Softpage... and How it's made.

Softpage... and How it's made.

ยท

6 min read

undraw_code_thinking_1jeh.png

'Learn from the mistakes of others. You can't live long enough to make them all yourself.' - Eleanor Roosevelt

I knew someone said this, just googled the name, giving credits is something you learn in developer community. This what is going to happen for you throughout this post.

It started as announcement from python faculty, make something for 15 marks of innovative assignment, just week before pandemic vacation started in 1st week of March. I wanted to make something that makes checking the assignment task easy for faculty kind of automate it if possible. So less time gets wasted in this and they don't indulge in this kind of silly thing, rather they can focus on contributing to other important stuff/experimenting compare to just announce lab title and get back to assessment.

All I had was just a simple concept, get the file, get similar topic from google and then compare. How to do it? What is NLP? What else will be needed? I had no idea, just got myself started, by reading file.

I thought OCR is good thing, but not for my use case. Pytesserasct is Google's image to text extraction library for python. I tried its not good to read bulk hand written text. It's not there yet to read End-Moment-Engineer's-Attempt. Only God and writer himself can read it smoothly, there are chances of God making error on the way though.๐Ÿ˜œ

OCR not good choice, So '.txt' files worked (why didn't I thought that earlier) and then I found out that NLP exist, came across with libraries like spacy and nltk which are really good and kind of must you should know if you want to do something properly in NLP (Natural Language Processing). This helped me get how to extract necessary part of sentence. I am thinking to add pdf and MS doc support as well.
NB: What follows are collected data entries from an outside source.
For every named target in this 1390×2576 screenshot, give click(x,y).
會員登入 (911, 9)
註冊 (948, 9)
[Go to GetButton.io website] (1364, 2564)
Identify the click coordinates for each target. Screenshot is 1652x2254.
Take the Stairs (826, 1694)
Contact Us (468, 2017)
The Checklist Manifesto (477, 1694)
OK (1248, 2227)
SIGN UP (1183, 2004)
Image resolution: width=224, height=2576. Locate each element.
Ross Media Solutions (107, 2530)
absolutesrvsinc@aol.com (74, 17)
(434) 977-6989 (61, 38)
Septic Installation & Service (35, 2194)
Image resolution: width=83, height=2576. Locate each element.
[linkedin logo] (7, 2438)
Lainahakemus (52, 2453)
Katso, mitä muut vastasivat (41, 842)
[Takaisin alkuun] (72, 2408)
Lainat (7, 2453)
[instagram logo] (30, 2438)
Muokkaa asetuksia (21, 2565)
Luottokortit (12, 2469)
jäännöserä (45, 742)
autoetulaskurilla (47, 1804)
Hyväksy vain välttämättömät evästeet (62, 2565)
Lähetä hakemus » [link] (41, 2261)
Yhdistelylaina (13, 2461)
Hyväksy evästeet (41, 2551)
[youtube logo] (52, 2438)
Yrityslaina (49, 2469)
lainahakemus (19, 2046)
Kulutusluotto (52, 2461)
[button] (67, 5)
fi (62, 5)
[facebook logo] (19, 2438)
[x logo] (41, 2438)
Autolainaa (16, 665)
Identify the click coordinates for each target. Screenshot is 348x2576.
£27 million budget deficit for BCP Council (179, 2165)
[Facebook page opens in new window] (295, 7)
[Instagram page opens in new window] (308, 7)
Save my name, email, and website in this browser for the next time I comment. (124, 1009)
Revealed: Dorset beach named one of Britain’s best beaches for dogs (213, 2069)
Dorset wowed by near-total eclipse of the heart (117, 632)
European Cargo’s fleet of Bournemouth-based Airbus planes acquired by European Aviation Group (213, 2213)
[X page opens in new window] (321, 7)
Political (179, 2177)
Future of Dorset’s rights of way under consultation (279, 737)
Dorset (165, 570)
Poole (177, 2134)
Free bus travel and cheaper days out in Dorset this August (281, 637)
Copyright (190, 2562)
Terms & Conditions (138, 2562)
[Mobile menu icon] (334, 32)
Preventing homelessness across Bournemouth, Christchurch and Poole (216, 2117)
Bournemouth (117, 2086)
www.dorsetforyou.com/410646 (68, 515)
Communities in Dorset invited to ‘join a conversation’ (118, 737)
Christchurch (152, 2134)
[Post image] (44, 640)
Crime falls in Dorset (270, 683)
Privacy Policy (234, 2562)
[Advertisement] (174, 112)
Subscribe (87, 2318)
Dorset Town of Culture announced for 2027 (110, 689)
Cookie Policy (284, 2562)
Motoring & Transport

So now pandemic is real and we all are home, and college discovered that zoom exist. New task everyday still I managed to learn tkinter (GUI library for python), and with web scrapping my Google Comparator or any other not so good though version of this software was ready. It summarized, compared online and locally but was very rough implementation, even I won't trust it but it served the purpose of innovative assignment.

Now when classes were online, we came to know that faculty are using Plagiarism detection tools like turnitin and one factor was also I don't have any proper project to put on GitHub and resume and haven't made something in really long time, also it's 6 semester so placements are close and to test my python and many other minor factors thought that lets make this thing useful and in somewhat a proper project , Can't say it's good but I tried.

So now let's dive into how I made this thing called Softpage .

undraw_Code_review_re_woeb.png

Day 1 of version 2.0 for this, my words for my own code "What is this shit?" I didn't wanted to work on this. My friend told me once "Companies spend lot of money to rewrite old codebase" I realized it now.

So yeah now, lets decide what we need and what we have to make, but be flexible, in middle you can have a better idea of what could be improvement and what could be clutter to your work. Be sure of what project should serve but be flexible on how and what features you provide.

I thought why don't just use something from rapidapi it will work right and less code would look clean. Searched 3 hours of 'Free plagiarism API', 'plagiarism detection API', 'Online plagiarism API free' and few other combinations found many but all were paid. 2 weeks ago I was like why they are charging money there should be something for free at least, Now I realize it, if you want to use my code I will also charge money now, even though it's not good but I have worked on it and it gives some output so yeah why not.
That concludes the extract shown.